A verbatim copy of the lines starting at the one with "Switch to the Segmentation mode tab" and ending at the last line below is required; include nothing else.

** DATA SECTION follows **

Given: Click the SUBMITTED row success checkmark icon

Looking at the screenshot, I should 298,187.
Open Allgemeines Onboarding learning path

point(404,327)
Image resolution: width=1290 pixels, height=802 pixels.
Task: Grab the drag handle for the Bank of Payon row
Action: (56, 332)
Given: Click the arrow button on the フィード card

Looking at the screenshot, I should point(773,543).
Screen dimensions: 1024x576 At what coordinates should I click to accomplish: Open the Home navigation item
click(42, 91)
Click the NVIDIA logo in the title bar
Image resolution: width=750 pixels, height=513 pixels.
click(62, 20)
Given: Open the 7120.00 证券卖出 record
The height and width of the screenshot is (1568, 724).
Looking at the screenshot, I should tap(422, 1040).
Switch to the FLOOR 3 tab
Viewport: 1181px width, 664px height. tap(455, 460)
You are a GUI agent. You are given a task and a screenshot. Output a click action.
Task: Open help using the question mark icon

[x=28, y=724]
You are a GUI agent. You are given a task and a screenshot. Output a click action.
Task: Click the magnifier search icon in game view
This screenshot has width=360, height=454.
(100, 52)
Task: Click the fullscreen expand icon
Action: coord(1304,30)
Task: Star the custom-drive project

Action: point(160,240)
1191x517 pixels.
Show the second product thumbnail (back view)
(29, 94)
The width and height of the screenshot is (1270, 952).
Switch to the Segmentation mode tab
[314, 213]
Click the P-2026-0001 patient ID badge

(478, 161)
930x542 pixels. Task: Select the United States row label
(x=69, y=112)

** End of DATA SECTION **

→ **EXERCISE ANSWER**
Switch to the Segmentation mode tab
[314, 213]
Click the P-2026-0001 patient ID badge

(478, 161)
930x542 pixels. Task: Select the United States row label
(x=69, y=112)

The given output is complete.